Werbung, die ar­gu­men­tiert, hat schon verloren. Gefühle müssen her, je heißer, desto besser. Nur so kann man sich gegen die – hoffentlich lang­weiligere – Konkurrenz behaupten. Dies ist die Kernaussage von Kevin Roberts’ Buch, das auch gleich selbst den Love­marks-Ansatz umzusetzen versucht und mit vielen bunten Bildern direkt auf die Emotionen des Lesers zielt. Dass Roberts und seine Koautoren aus dem Umfeld des Wer­be­gi­gan­ten Saatchi & Saatchi in den höchsten Tönen von diesem Konzept schwärmen, ist kein Wunder – dient es ihnen doch als perfekte Plattform zur Selb­st­darstel­lung. Bauch­men­schen und Kreative werden das Buch lieben und Saatchi & Saatchi für ihre cleveren Strategien bewundern. Skeptiker und Kopf­men­schen hingegen mögen die mangelnde Substanz beanstanden, denn bei genauerem Hinsehen bietet das Werk gar nicht so viel Neues zum Thema Branding.
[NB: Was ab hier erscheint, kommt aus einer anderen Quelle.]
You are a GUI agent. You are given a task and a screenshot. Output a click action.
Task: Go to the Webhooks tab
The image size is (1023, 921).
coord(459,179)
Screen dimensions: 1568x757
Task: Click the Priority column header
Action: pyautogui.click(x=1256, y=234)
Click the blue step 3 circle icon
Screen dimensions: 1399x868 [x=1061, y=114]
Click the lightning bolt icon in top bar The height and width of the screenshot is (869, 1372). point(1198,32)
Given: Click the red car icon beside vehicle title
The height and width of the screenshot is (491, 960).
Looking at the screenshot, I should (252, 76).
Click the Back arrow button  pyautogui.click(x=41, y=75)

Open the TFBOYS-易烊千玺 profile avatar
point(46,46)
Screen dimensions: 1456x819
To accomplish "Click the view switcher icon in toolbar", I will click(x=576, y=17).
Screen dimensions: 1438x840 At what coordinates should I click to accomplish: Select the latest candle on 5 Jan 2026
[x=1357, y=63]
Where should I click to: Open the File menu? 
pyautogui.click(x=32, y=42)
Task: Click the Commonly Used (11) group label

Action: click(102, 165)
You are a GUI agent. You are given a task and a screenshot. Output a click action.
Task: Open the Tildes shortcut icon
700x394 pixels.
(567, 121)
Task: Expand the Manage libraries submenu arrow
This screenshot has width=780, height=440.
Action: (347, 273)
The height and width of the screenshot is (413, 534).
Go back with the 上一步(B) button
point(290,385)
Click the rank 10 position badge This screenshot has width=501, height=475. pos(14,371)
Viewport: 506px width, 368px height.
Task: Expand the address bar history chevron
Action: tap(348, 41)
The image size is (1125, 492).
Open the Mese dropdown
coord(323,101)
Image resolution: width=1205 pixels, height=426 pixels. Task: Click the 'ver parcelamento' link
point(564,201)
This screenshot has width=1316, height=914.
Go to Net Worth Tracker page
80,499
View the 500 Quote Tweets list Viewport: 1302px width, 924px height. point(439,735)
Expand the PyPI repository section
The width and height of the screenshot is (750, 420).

Auch bei den Tipps zur Umsetzung hapert es: Die vielen Beispiele sind bestechend, aber wie man selbst auf dieses Niveau gelangt, bleibt weitgehend offen. Trotzdem: Die Werbe-Botschaft des Buches ist richtig, meint BooksInShort und empfiehlt es allen Mar­ket­ingleuten und Un­ternehmern, die bei ihren Kunden Schmetter­linge im Bauch flattern lassen wollen.

Take-aways

  • Auf den gesättigten Märkten von heute entscheidet das Gefühl.
  • Er­fol­gre­iche Marken sind „Lovemarks“: Der Kunde respektiert sie nicht nur, sondern liebt sie.
  • Lovemarks sind geheimnisvoll: Sie machen neugierig, verblüffen mit Geschichten und Überraschun­gen. So bleiben sie auch langfristig interessant.
  • Lovemarks sind sinnlich: Geruch, Geschmack, Bilder und Musik sorgen für ein un­vergessliches Run­dum-Er­leb­nis.
  • Lovemarks sind intim: Kunden betrachten sie als ihr Eigentum, weil sie ihnen genau das bieten, was sie wünschen.
  • Lovemarks leben von der Mund­pro­pa­ganda engagierter Konsumenten.
  • Es gibt kein Paten­trezept zum Aufbau von Lovemarks, wohl aber bewährte Strategien.
  • Bildschirme sind ein zentrales Kom­mu­nika­tion­s­medium. Nur hier können Sie SiSoMo nutzen: Sight, Sound, Motion – Bild, Ton und Bewegung.
  • Der zweite wichtige Ort für die In­sze­nierung von Lovemarks ist der Verkauf­spunkt: Die öde Einkaufsstätte muss zur verführerischen Marken­traumwelt werden.
  • Die Mark­t­forschung zeigt: Lovemarks erzielen erhöhte Kaufwahrschein­lichkeiten und beein­druck­ende Steigerun­gen der Ab­satz­zahlen.
 

Zusammenfassung

Die Liebe macht den Unterschied

Klar, schlechte Produkte braucht kein Mensch. Doch Ihr Angebot kann noch so gut sein – die Produkte der Konkurrenz sind auch nicht schlechter. Auf den gesättigten Märkten von heute weiß König Kunde oft gar nicht mehr, wo ihm der Kopf steht: Niemand kann noch ernsthaft Qualitätsun­ter­schiede zwischen Hunderten gle­ichar­tiger Produkte ausmachen, egal ob es sich um Shampoos, Waschmittel, Reini­gung­spro­dukte, Lip­pen­s­tifte oder Handy-Abos handelt. Trotzdem muss der Kunde jeden Tag aufs Neue auswählen, und das oft noch unter Zeitdruck. Also regiert die Emotion. Experten wissen, dass rund 80 % einer Entschei­dung vom Gefühl bestimmt sind. Die 20 % Kopfanteil dienen eher der in­tellek­tuellen Absicherung und der Recht­fer­ti­gung einer gefühlsmäßig getroffenen Entschei­dung als der eigentlichen Entschei­dungs­find­ung.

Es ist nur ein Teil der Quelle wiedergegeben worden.